Ruhrfestspiele 2024 starten mit packendem Flüchtlingsdrama aus dem Iran
Kristiane DippelRuhr Festival Startet mit iranischem Drama auf Persisch - Ruhrfestspiele 2024 starten mit packendem Flüchtlingsdrama aus dem Iran
Die Ruhrfestspiele 2024 eröffnen mit einem eindringlichen Flüchtlingsdrama aus dem Iran, das auf Persisch mit Untertiteln aufgeführt wird. In diesem Jahr wartet das Festival mit Weltpremieren, Deutschlandpremieren und Auftritten renommierter Schauspieler auf. Während die Hauptspielstätte saniert wird, finden die Veranstaltungen in einem provisorischen Zelt statt.
Den Auftakt macht am 3. Mai Das Kind (The Child) der iranischen Dramatikerin Naghmeh Samini. Das Stück begleitet drei Frauen und ein Kind, die an einer europäischen Grenze gestrandet sind. Die Inszenierung in persischer Sprache mit deutschen und englischen Untertiteln ist die erste Produktion des diesjährigen Theaterprogramms.

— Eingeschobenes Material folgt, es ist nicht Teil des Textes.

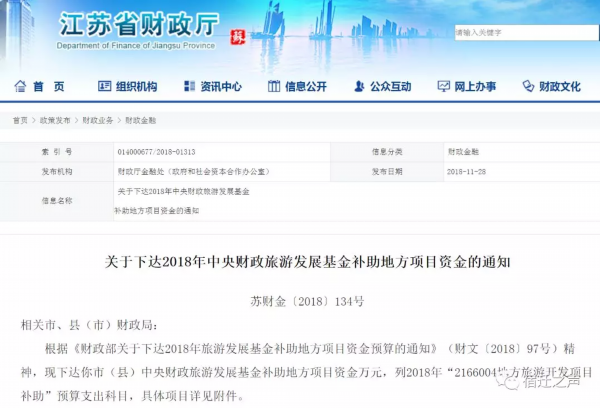The width and height of the screenshot is (600, 408).
Task: Select the 信息公开 menu item
Action: [305, 87]
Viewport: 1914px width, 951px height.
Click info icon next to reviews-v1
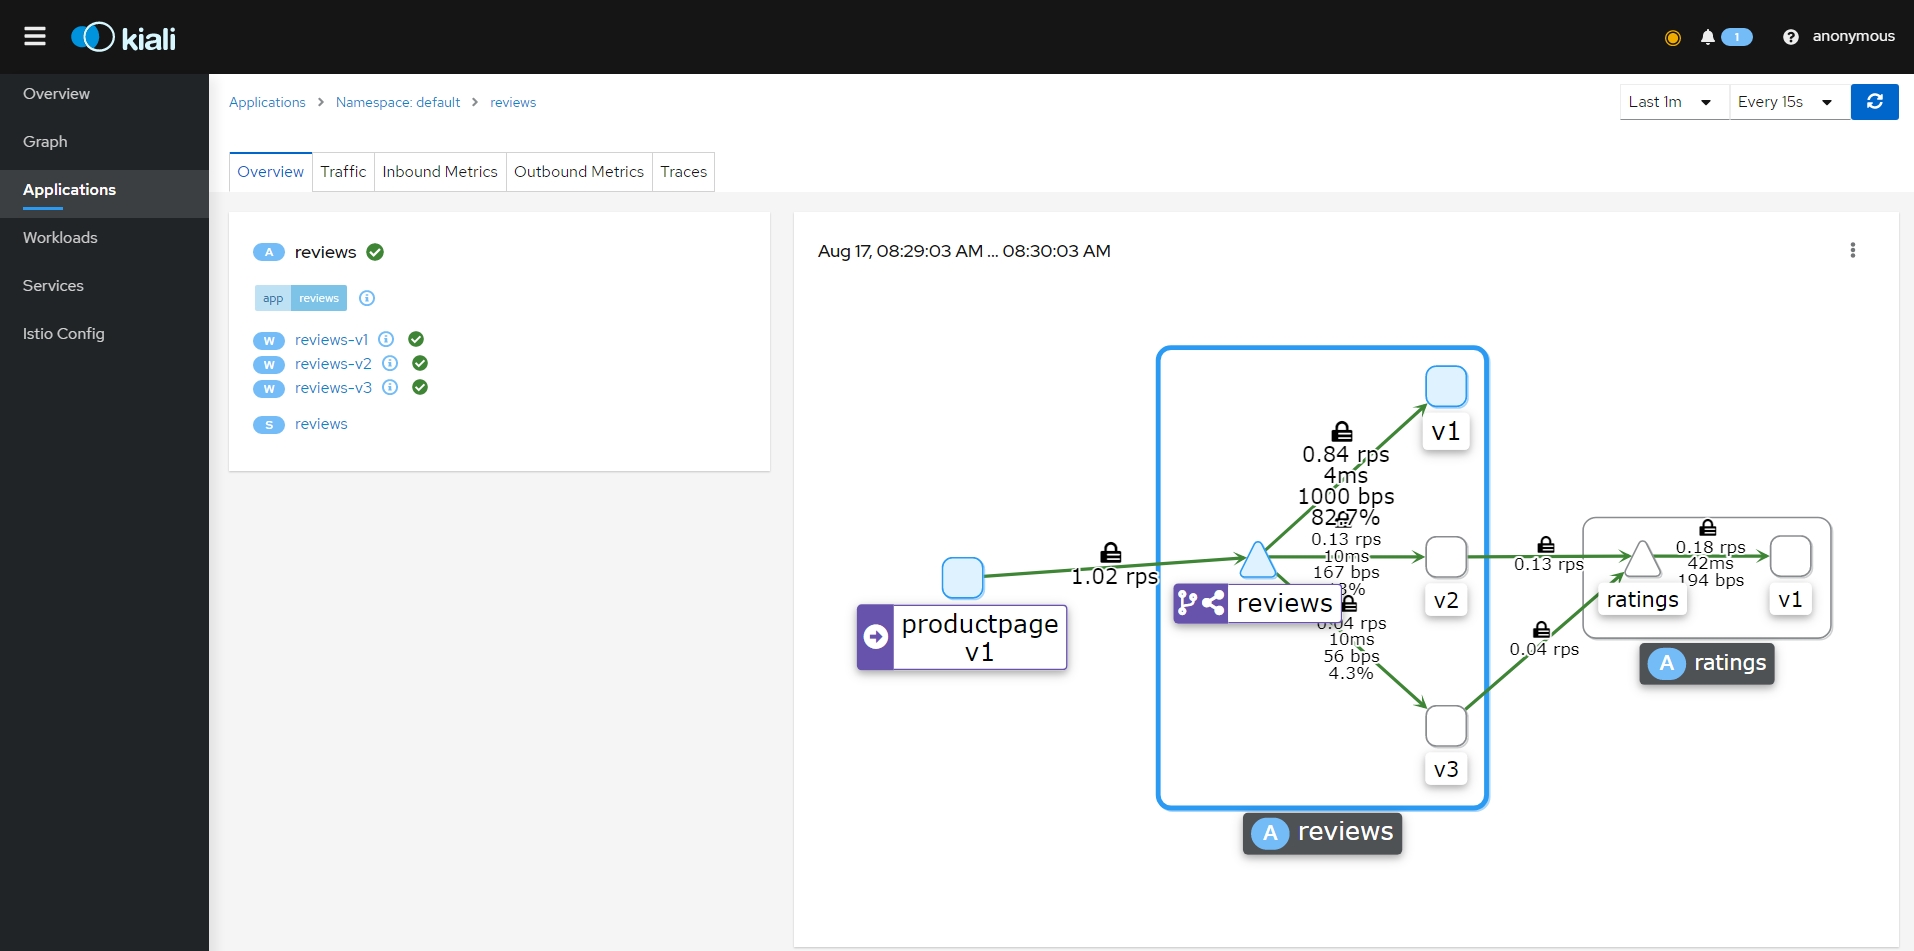click(x=386, y=339)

Die Anreise des Ensembles nach Recklinghausen erforderte enge Abstimmung zwischen Festivalleiter Olaf Kröck, der Theatergruppe und dem Auswärtigen Amt. Sollten die Schauspieler nicht einreisen können, gibt es keine Ersatzaufführung.
Die Eröffnungsrede hält die Büchner-Preisträgerin Ursula Krechel. Ihr Vortrag im Festzelt am 3. Mai gibt den Ton für die Veranstaltung vor.
Das diesjährige Programm rückt Künstler mit Flucht- oder Migrationshintergrund in den Fokus. Drei der Weltpremieren und Deutschlandpremieren stammen von Autoren, die selbst Vertriebene waren. Daneben wirken hochkarätige Schauspieler wie Katja Riemann, Katharina Thalbach und Joachim Król in verschiedenen Produktionen mit.
Da die Hauptspielstätte wegen Sanierungsarbeiten geschlossen ist, finden alle Vorstellungen in einem eigens errichteten Zelt mit fast 500 Plätzen statt.
Das Festival verbindet drängende Erzählstoffe mit prominenten Künstlern – von iranischen Flüchtlingsgeschichten bis zu Werken von Migranten. Während die übliche Spielstätte modernisiert wird, laufen die Aufführungen im provisorischen Zelt. Die Veranstalter betonen, wie entscheidend es ist, die Anreise des Ensembles zu sichern, damit die Eröffnungsproduktion stattfinden kann.